> [JOB ITEM]: Rewrite the lines, requests included, starting at the line that contains "The height and width of the screenshot is (2016, 1024)." and ending at the last of the lines, with 96 added to every coordinate in the answers. Leave the pictures out.

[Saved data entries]
----------------------------------------
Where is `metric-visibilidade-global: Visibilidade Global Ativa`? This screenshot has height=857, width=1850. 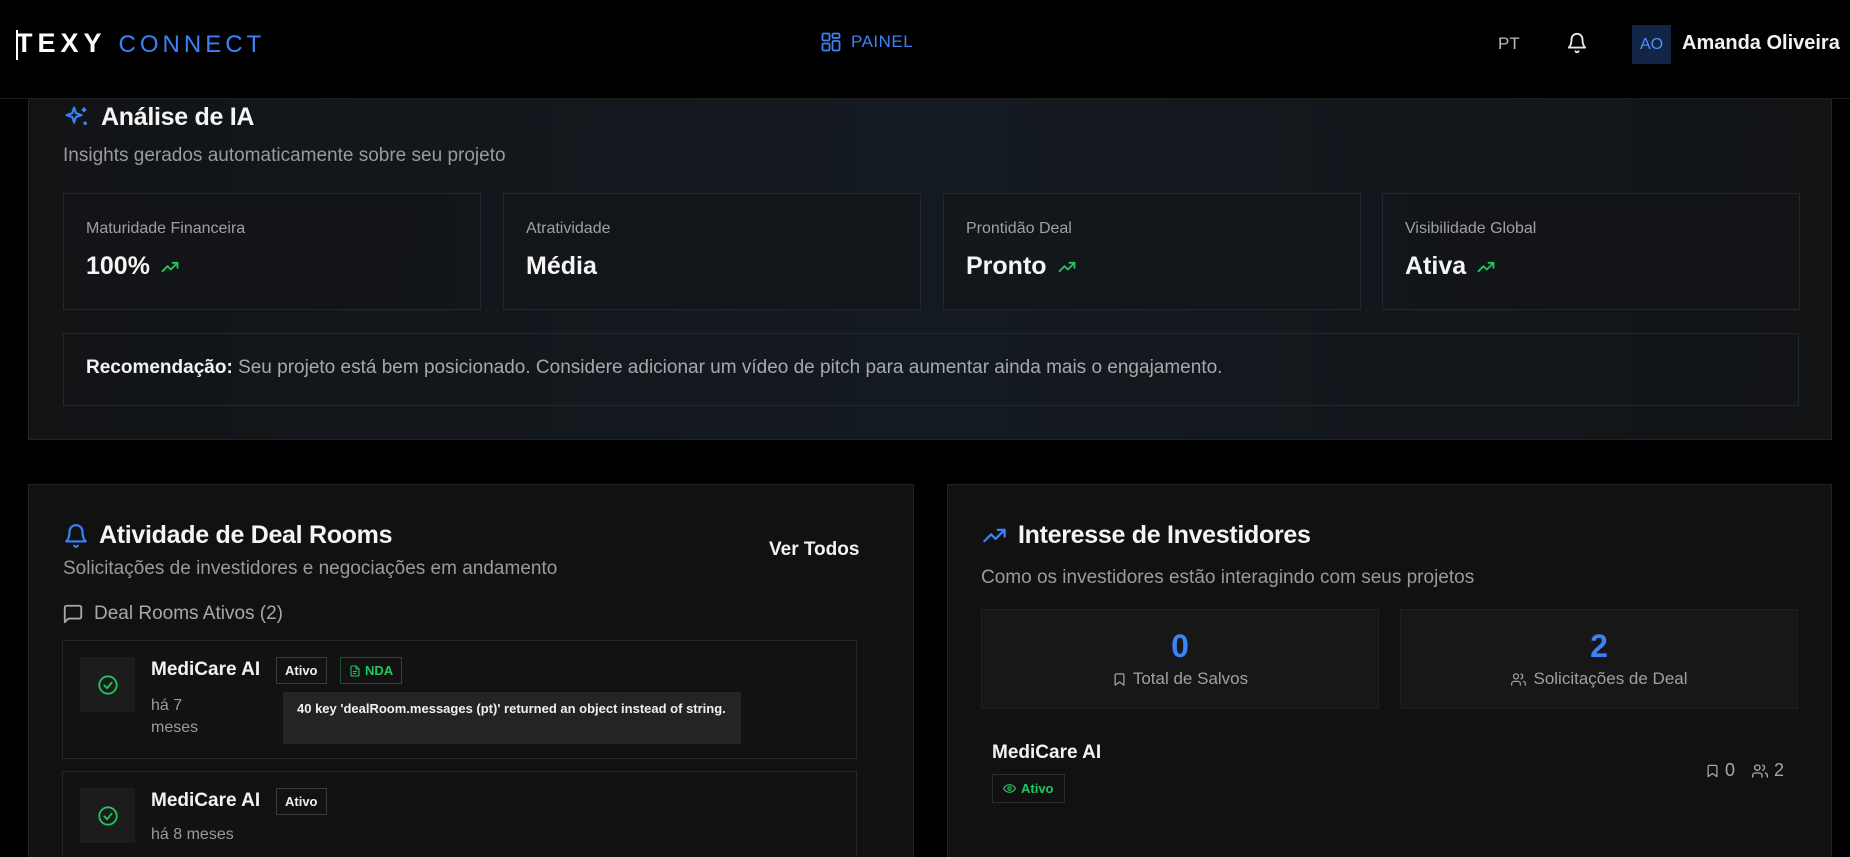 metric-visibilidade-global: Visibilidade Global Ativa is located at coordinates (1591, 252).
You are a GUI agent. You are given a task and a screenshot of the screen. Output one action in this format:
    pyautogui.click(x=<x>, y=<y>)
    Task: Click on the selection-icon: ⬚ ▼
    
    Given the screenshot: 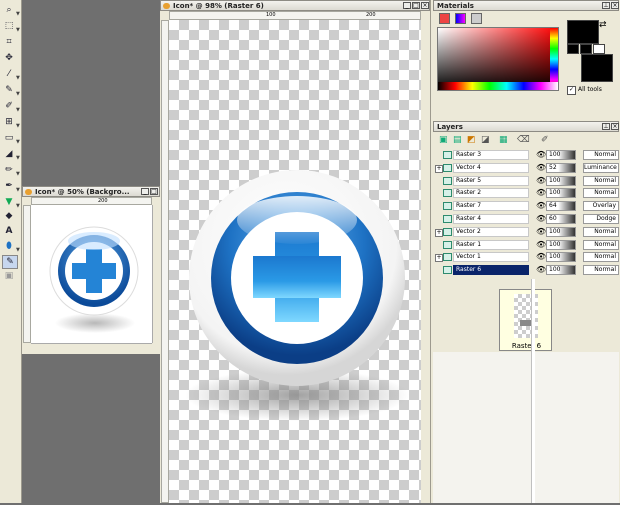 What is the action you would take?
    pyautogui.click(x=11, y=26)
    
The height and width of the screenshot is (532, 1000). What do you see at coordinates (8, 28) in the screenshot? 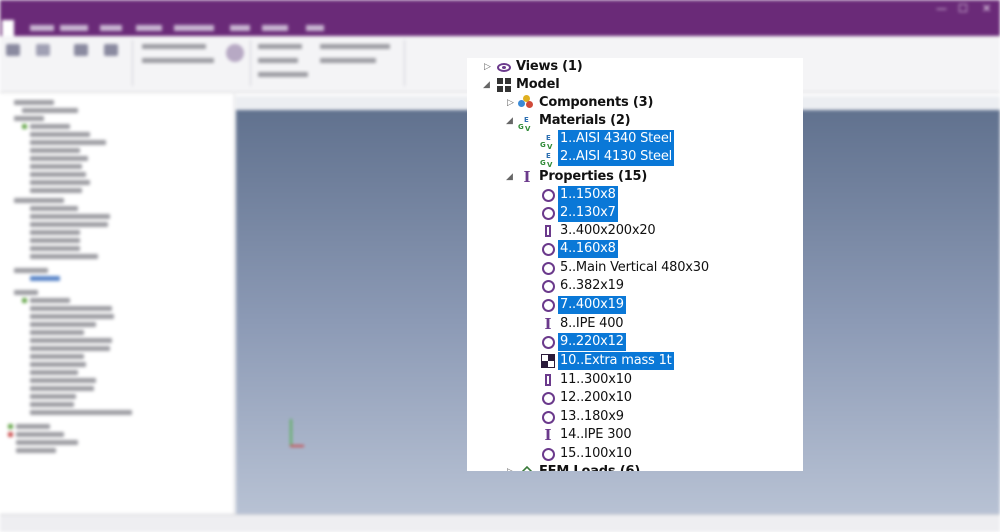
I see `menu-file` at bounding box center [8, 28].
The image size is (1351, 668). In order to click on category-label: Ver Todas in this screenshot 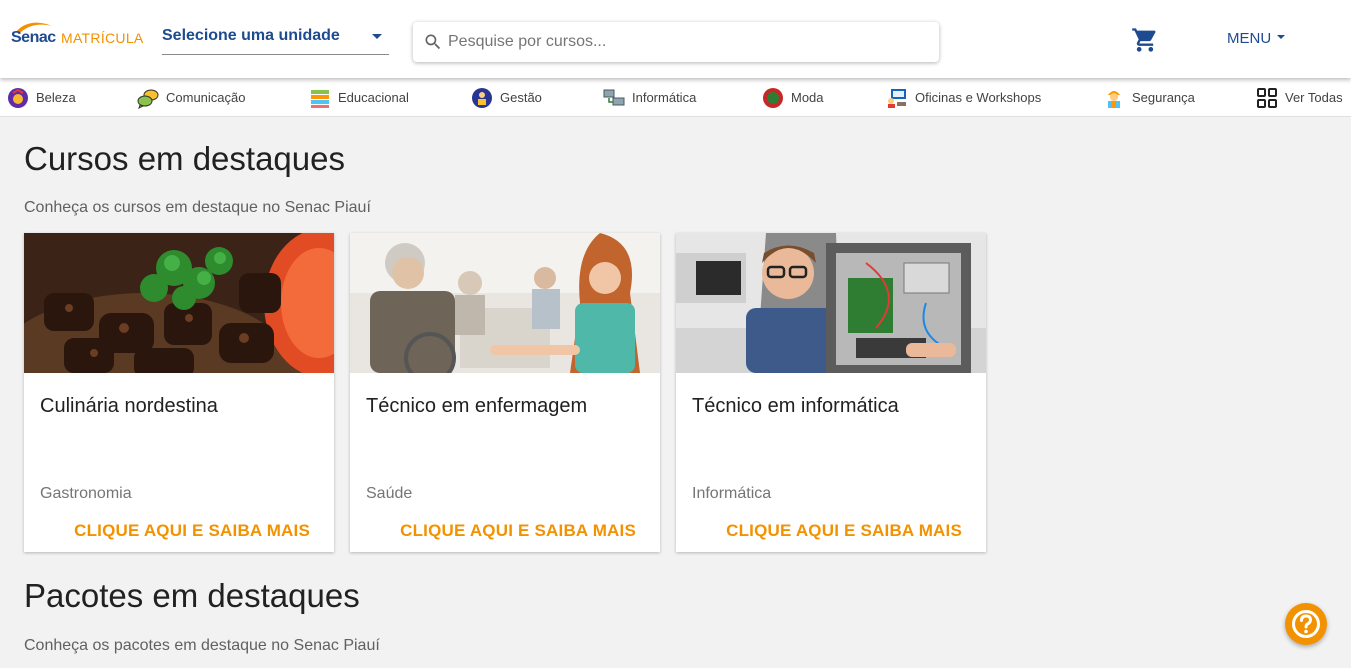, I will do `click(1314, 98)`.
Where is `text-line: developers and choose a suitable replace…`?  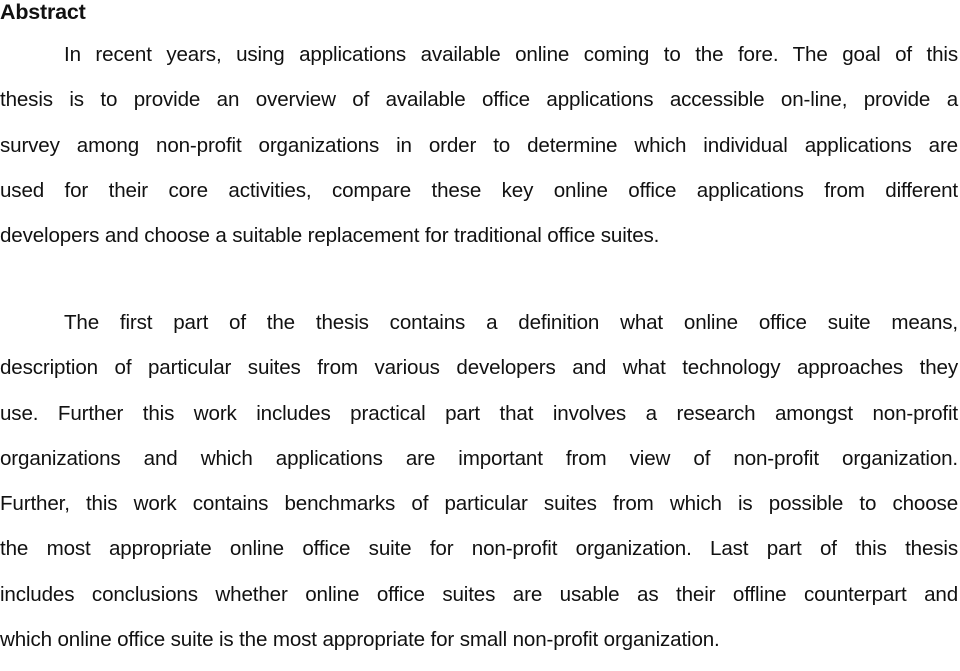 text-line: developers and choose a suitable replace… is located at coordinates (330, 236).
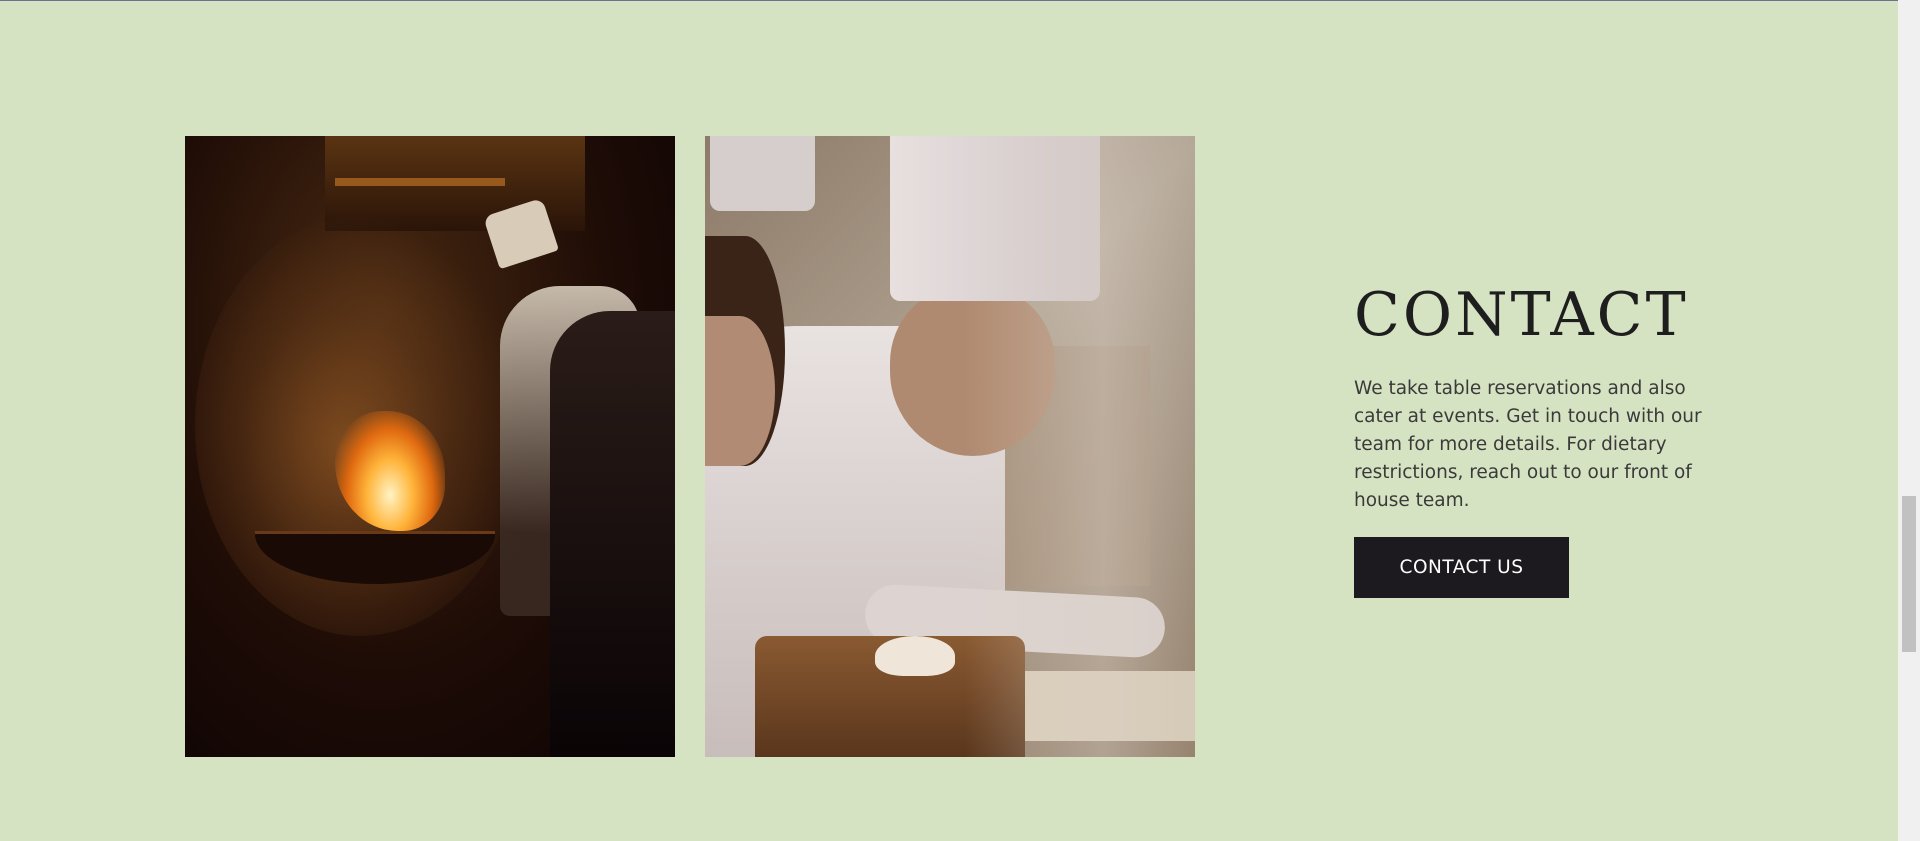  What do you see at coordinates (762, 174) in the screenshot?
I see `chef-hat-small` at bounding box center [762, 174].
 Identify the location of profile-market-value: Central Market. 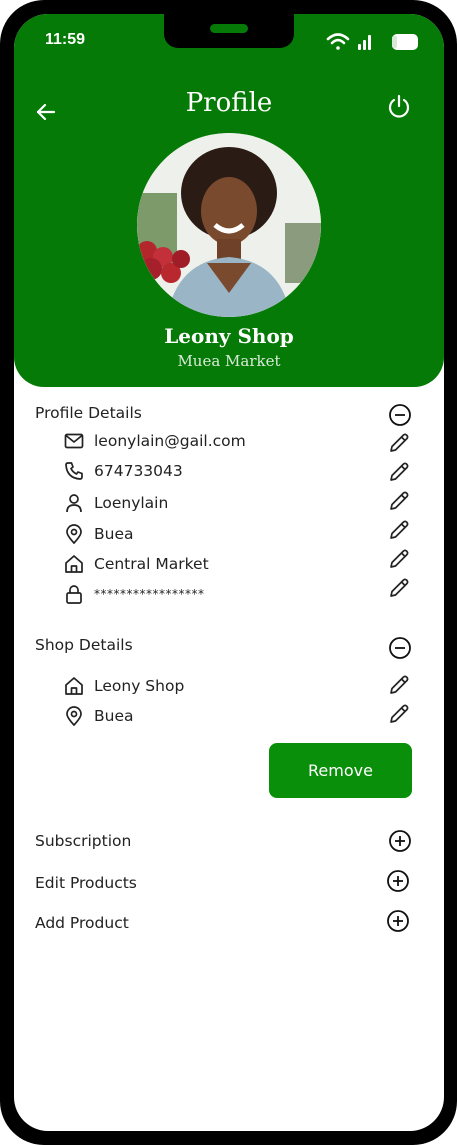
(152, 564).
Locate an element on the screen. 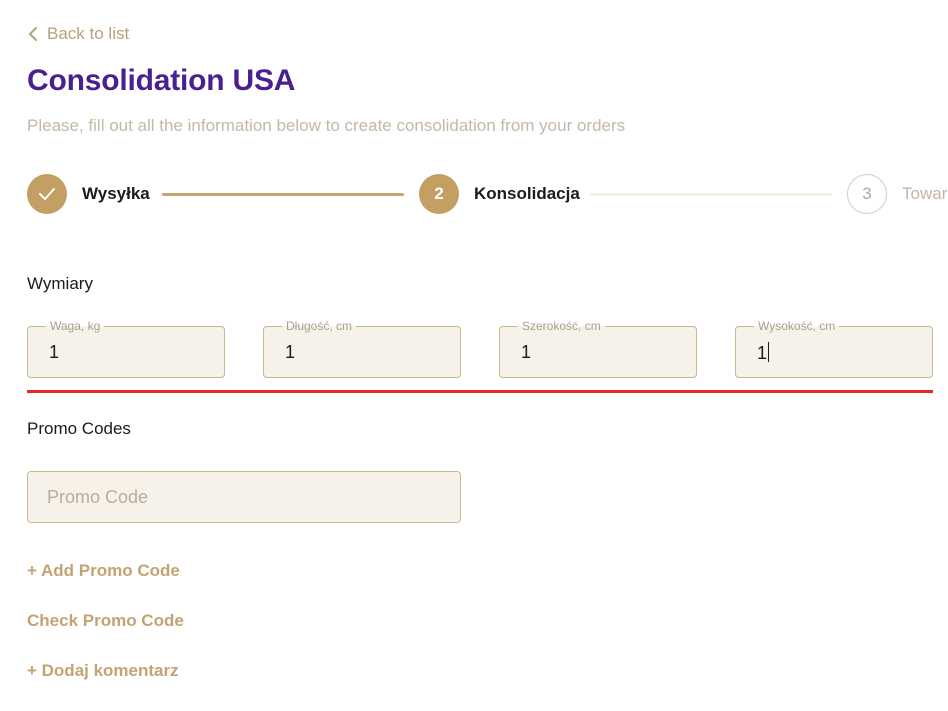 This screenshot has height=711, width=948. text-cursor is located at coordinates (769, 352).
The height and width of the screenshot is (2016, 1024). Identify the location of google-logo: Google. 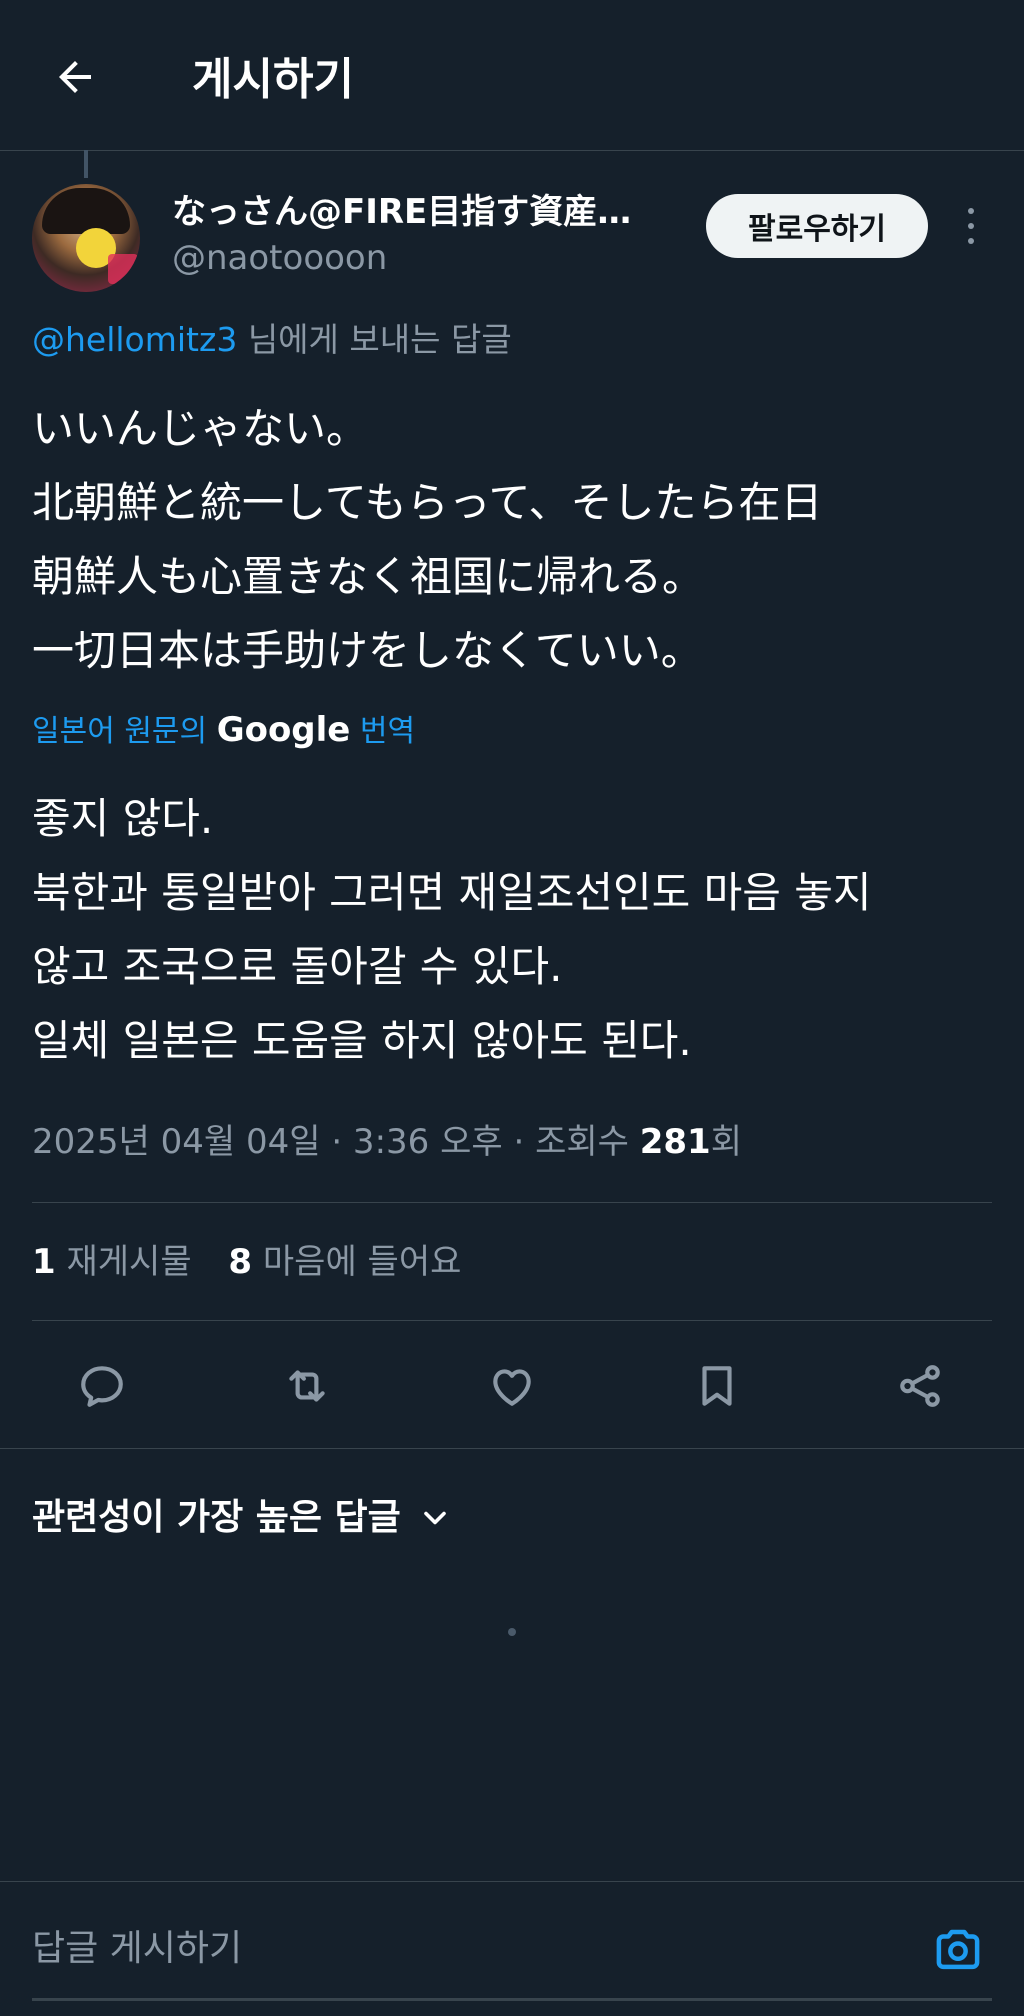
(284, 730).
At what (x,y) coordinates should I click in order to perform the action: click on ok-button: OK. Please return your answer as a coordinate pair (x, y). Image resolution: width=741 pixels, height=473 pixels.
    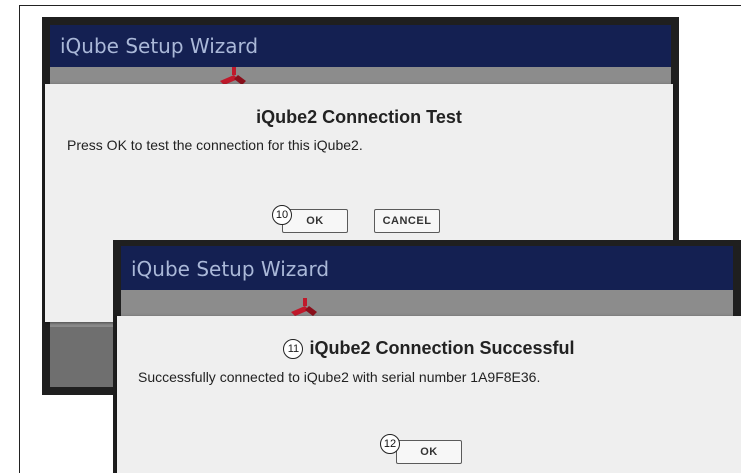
----------------------------------------
> [WRITTEN ANSWER]:
The height and width of the screenshot is (2016, 1024). Identify the location of google-logo: Google. 
(380, 826).
At what (x,y) coordinates should I click in order to perform the action: click on ok-button: OK. Please return your answer as a coordinate pair (x, y). Image resolution: width=741 pixels, height=473 pixels.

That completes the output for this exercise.